Some franchisors are providing financial assistance to franchisees, stopping just short of offering loans. Domino’s will offer incentives such as discounting or waiving advertising and royalty fees, Hinshaw said. Some existing franchisees looking to sell their stores will work out agreements where the franchisee that wants to buy it can put 20 percent down and make payments to the old franchisee for five years before making a final balloon payment.

Al Daniels, a Domino’s franchisee in St. Mary’s, Ga., eventually bought out the franchisee he worked for. He now has five stores in five southern Georgia counties.

Daniels also took advantage of Domino’s Delivering the Dream program, which offers minority franchisee candidates training and discounts on franchisee fees and assistance in securing loans.

“Domino’s has an infrastructure in place that gives a franchisee the chance to be successful,” Daniels said.

Domino’s also has launched Franchisee in Training, an 18-month program where candidates start off as assistant managers and work their way up to becoming store managers who can successfully run units. Then they can apply for a franchise. They earn a higher salary so they can save for their own store. They also receive $25,000 toward operating capital for their first store and discounts on fees and royalties.
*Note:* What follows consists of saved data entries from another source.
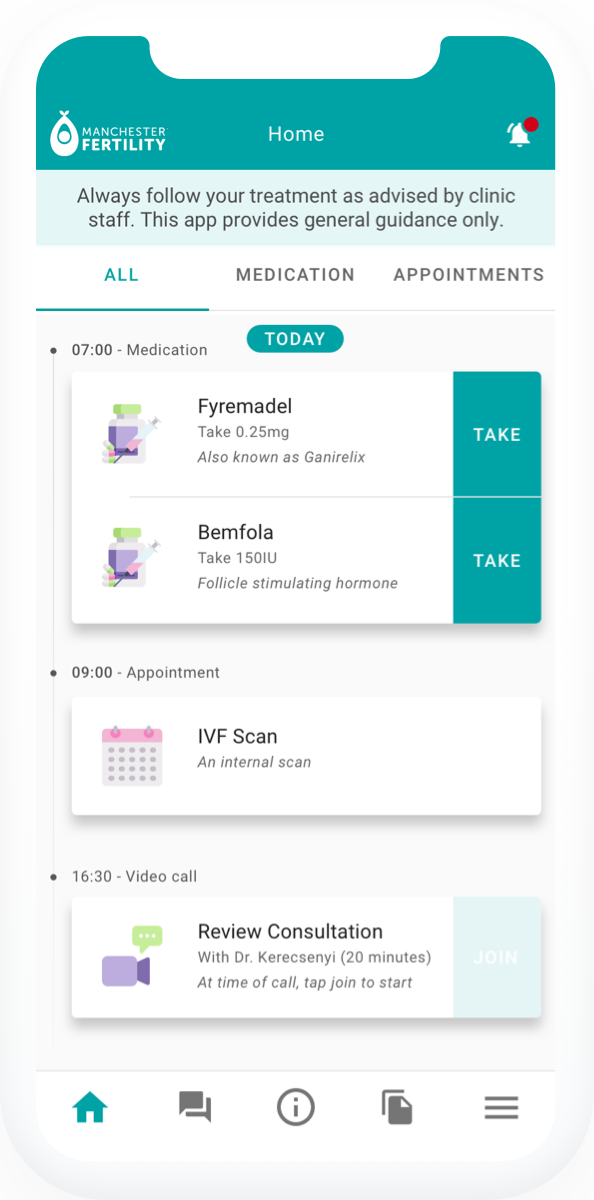Tap the Bemfola medication vial icon
This screenshot has height=1200, width=594.
(131, 559)
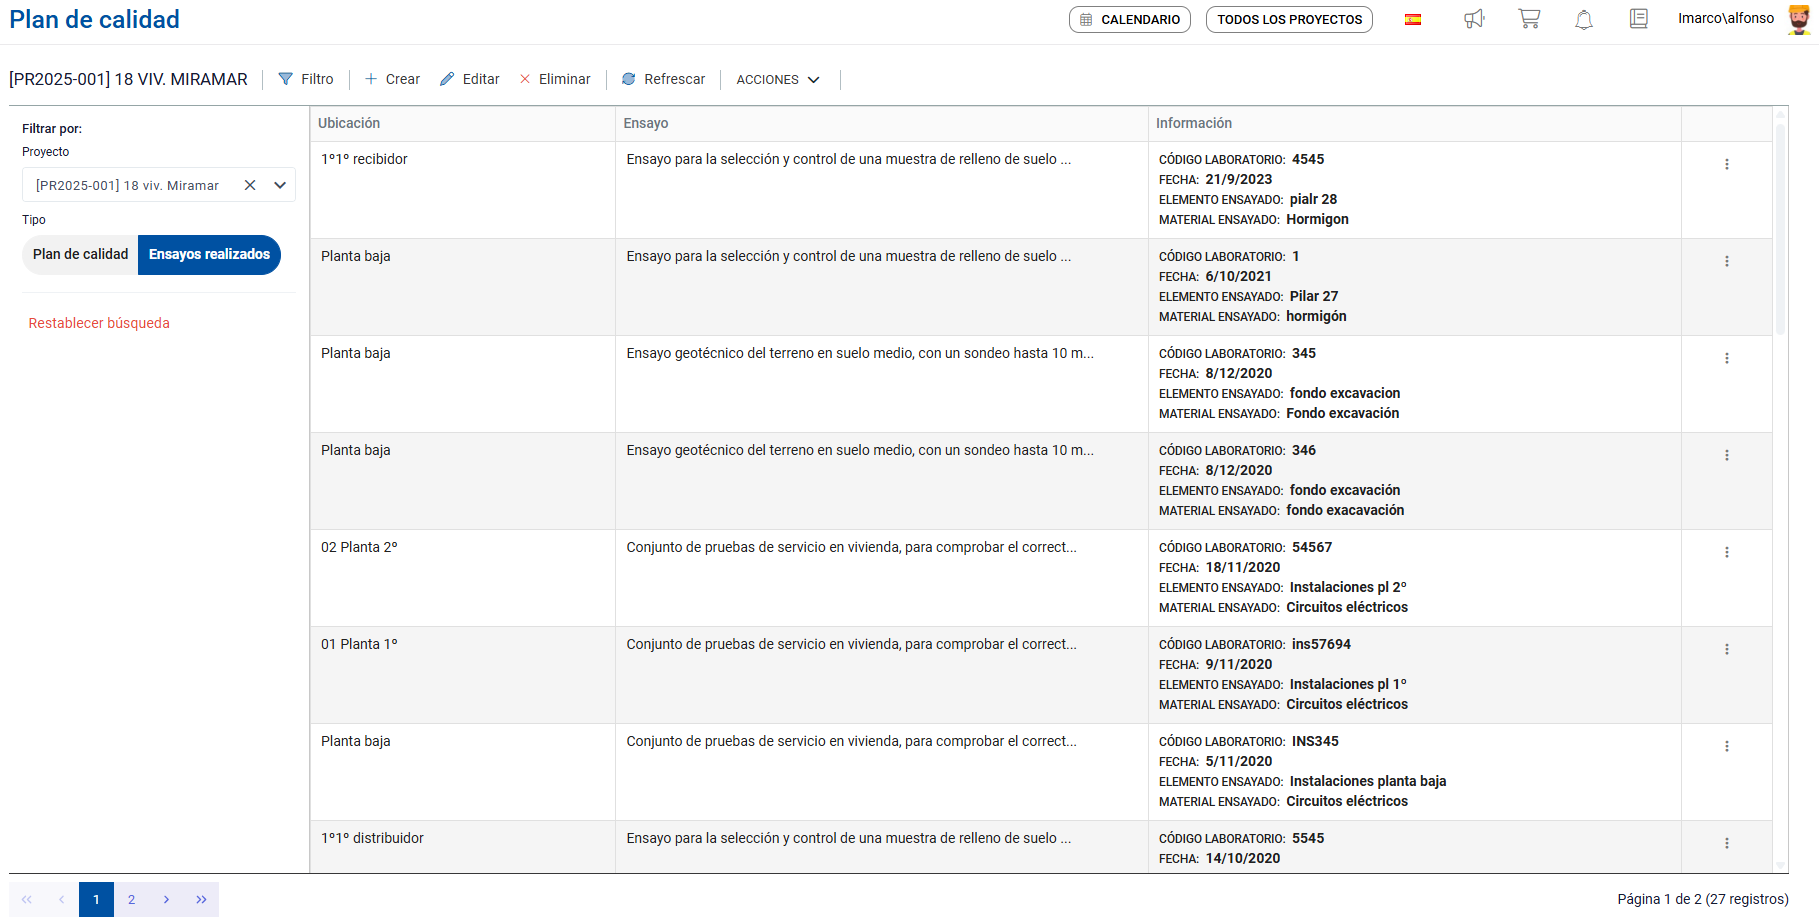Click the user avatar icon
The height and width of the screenshot is (922, 1819).
(1799, 20)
College graduates, corporate executives and other people who have no restaurant experience, including a former New York banking executive whose entire department had been laid off, are currently in the program, Hinshaw said.

“It’s a very [rigorous] training program,” he said. “They are in the pizza store, working with managers and supervisors, learning the business. To throw people in quickly is a recipe for disaster.”

Not all brands require that potential franchisees have prior restaurant experience, and that may be helping to raise the number of franchise-related inquiries they are receiving, operators said.

“Our inquiries have gone up in the last four or five months, and we feel pretty good about the flow that is coming in,” said Jim Sheahan, vice president of franchising for CiCi’s Pizza “We’re seeing all kinds of people, and we have a history of those without restaurant experience being successful in our concept.”

Based in Coppell, Texas, CiCi’s has 250 franchised units and 20 company-owned stores.

To help inexperienced franchisees or investors, franchisors like Smashburger work out management agreements to run the franchised stores. The chain recently put together a management deal with pro-football players Leonard Davis and Marc Colombo for five of the 30 Smashburgers they’ve agreed to build in the Dallas area.

“It’s the best of both worlds,” said Smashburger founder Tom Ryan. “They get a business model for them when they retire from football, and we can run and operate the restaurants.”

Franchisors also are playing the role of matchmaker, pairing inexperienced investors with veteran restaurant managers who are now looking for their own businesses after being laid off from established casual-dining chains.

“When we went into the recession, we had a lot of operator people who had experience who now don’t work for other people,” said Tony De Salvo, vice president of franchising for Bar Louie Development Inc., the franchising arm of Bar Louie America Inc., parent of 51-unit Bar Louie Tavern & Grill based in Glenville, Ill.

“Now we’re getting people who have money and don’t want to invest in the stock market but want to put their money in bricks and mortar,” De Salvo said. “You’ve got to be a matchmaker of sorts.”— [email protected]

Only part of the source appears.